Postby blegas78 » Mon Feb 15, 2010 12:07 am

wuselfuzz wrote:I also thought about hacking my servos so I can use SPI, I2C or another protocol instead of the clumsy PWM.


I strongly prefer serial communication over PWM as well, and makes wiring much easier as you don't need to connect each servo to a specific place. Fortunately the board I'm designing will work with other servo motors too, and I can then use any hobby style servo motor directly with the Robotis motors.

Have you heard of OpenServo? Might be a simple option for you to integrate I2C.

Matt Denton wrote:Once you have your board design/code sorted, I would be happy to try the hack out on my servos, plus help with the PID control. I have done quite a bit of pic based PID controllers.

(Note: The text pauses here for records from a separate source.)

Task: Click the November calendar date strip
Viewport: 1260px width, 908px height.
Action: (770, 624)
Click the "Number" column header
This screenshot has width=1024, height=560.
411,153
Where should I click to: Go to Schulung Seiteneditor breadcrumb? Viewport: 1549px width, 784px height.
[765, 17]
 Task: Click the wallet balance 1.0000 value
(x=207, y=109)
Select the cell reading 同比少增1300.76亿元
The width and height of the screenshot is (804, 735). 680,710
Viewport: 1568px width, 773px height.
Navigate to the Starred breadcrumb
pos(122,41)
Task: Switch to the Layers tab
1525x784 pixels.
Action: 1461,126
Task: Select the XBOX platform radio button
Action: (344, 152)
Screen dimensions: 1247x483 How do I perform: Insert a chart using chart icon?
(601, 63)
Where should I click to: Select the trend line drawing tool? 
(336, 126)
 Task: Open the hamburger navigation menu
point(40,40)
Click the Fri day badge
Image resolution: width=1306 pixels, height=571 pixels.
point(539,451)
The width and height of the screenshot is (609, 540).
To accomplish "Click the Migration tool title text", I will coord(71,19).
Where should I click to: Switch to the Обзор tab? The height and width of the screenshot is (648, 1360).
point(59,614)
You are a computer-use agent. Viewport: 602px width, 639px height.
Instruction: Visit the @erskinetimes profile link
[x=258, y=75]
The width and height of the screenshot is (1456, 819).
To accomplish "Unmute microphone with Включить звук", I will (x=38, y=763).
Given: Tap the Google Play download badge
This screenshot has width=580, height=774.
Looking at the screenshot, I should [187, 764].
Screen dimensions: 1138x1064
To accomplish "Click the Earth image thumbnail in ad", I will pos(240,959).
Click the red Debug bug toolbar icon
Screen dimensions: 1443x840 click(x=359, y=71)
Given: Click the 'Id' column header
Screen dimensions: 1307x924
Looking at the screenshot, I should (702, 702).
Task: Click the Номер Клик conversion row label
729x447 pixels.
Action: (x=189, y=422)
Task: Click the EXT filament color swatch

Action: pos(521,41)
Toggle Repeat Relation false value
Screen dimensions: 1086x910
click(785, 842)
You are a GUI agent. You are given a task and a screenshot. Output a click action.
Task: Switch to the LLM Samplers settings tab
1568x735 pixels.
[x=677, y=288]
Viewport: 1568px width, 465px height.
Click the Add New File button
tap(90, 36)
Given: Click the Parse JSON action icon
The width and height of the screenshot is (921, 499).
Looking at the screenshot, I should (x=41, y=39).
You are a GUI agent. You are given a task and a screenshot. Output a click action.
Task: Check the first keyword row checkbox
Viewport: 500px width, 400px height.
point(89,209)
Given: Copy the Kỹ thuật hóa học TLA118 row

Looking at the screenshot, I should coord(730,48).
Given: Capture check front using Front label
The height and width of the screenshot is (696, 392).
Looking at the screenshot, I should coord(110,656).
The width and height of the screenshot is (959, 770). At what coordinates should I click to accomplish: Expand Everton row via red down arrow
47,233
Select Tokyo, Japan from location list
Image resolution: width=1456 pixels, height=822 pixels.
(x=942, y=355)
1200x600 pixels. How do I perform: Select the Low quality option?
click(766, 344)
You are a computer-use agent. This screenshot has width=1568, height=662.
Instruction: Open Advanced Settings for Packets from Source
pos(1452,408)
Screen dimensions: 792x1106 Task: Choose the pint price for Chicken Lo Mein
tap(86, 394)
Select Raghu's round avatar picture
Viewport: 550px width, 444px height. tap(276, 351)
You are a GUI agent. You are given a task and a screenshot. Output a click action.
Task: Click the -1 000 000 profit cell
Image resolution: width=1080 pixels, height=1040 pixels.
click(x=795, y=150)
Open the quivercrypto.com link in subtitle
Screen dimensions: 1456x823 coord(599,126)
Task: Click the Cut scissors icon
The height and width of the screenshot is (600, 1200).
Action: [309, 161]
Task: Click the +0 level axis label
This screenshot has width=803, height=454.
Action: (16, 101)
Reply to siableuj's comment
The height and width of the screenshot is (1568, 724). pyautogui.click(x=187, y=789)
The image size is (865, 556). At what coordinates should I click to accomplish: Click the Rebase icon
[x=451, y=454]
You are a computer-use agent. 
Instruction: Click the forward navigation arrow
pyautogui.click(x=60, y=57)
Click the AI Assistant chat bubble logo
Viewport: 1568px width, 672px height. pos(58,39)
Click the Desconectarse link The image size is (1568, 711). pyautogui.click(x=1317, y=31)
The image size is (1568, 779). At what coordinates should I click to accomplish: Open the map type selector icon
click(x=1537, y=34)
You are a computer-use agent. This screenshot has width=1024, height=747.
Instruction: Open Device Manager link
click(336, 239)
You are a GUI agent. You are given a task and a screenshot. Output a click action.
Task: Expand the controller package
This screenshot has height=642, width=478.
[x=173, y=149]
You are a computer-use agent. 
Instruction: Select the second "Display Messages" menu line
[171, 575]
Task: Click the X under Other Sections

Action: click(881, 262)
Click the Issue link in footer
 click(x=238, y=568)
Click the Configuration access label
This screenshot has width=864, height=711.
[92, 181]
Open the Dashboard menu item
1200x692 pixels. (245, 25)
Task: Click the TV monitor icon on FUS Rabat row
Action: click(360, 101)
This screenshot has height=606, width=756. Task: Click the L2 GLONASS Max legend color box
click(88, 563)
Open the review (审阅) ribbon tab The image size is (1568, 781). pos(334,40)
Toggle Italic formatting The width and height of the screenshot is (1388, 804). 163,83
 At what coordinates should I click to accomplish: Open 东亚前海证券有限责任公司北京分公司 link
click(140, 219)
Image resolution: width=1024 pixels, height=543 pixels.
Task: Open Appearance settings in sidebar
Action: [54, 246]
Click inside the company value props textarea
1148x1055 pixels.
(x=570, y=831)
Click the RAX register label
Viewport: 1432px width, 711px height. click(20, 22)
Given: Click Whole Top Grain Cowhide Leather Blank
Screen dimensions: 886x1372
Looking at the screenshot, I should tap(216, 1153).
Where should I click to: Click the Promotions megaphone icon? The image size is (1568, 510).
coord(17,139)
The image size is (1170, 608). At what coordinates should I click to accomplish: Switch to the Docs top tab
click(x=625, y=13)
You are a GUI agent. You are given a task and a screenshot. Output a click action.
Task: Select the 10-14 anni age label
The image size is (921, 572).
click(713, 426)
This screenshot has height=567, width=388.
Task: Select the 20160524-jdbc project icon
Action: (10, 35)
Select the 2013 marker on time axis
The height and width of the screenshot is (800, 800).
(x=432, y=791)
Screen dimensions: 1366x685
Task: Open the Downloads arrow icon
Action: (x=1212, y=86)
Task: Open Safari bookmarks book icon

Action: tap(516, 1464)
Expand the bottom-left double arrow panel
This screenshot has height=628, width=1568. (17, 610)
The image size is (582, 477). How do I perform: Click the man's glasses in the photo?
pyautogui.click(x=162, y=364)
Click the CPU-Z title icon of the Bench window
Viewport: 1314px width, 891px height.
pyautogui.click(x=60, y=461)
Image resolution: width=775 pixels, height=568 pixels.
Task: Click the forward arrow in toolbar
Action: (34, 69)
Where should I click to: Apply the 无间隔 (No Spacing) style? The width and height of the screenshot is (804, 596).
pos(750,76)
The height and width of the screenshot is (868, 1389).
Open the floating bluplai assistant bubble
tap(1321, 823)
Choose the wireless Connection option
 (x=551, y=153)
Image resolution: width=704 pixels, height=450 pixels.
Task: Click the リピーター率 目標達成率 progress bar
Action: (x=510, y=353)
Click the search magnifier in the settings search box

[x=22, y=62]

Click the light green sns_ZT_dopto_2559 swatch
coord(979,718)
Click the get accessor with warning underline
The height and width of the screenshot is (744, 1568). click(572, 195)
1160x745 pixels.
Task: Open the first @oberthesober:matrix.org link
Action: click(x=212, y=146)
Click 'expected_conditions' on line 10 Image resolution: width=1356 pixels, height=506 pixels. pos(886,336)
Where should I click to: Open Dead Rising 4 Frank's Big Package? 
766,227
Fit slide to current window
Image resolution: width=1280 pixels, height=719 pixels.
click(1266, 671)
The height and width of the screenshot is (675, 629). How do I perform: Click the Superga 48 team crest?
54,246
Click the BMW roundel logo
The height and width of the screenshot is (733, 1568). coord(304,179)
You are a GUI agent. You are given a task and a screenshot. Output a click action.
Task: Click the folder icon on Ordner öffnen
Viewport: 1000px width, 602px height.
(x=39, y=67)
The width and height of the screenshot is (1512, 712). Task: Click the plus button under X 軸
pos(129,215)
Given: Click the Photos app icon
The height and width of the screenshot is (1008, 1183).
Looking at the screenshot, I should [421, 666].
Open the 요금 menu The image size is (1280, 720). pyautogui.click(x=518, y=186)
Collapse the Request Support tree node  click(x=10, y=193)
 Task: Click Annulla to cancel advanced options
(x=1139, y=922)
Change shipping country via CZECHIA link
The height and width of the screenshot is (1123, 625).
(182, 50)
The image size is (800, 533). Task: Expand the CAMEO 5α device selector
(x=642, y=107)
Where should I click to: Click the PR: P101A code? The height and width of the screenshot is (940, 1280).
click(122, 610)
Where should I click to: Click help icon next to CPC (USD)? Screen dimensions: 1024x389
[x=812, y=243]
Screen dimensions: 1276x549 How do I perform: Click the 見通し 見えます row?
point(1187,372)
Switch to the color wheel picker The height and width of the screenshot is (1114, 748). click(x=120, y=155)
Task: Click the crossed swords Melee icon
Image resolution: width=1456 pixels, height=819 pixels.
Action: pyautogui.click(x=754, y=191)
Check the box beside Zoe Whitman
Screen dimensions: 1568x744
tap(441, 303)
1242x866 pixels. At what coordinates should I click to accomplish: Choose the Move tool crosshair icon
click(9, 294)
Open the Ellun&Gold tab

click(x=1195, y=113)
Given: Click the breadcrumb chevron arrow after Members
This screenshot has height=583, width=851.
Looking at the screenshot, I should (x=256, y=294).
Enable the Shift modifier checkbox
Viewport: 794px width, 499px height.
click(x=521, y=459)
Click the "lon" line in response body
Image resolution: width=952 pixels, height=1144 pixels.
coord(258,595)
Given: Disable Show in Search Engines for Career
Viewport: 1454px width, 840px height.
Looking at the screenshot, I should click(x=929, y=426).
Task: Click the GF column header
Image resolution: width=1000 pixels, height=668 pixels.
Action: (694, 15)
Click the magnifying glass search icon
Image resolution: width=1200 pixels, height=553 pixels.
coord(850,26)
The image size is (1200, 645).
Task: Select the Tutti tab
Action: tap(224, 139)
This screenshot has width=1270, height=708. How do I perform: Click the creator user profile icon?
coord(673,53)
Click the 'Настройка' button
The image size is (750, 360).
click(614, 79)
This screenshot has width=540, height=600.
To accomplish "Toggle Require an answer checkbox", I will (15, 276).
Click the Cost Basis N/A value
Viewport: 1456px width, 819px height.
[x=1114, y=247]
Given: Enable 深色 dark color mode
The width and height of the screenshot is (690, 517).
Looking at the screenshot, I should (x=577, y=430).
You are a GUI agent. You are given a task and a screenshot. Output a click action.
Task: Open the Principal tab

Sounds like a plan to me! I hope to implement self-tuning, so the motor would measure itself under a certain applied motor current, then pick the PID coefficients according to the measurements and some desired parameters like a settling time and certain percent overshoot (most likely zero all the time). The cool thing is that these parameters change for different applied rotational inertia and voltage inputs, so the motors can tune themselves automatically Part of the modified protocol will include setting manual parameters for the PID through the standard Robotis protocol, so the PIC doesn't need to be re-programmed every time.

When I get the boards made, I'll try to order some extra and send a couple to you. Hopefully I'll make use of the pick-and-place machines from the PCB manufacturer as well.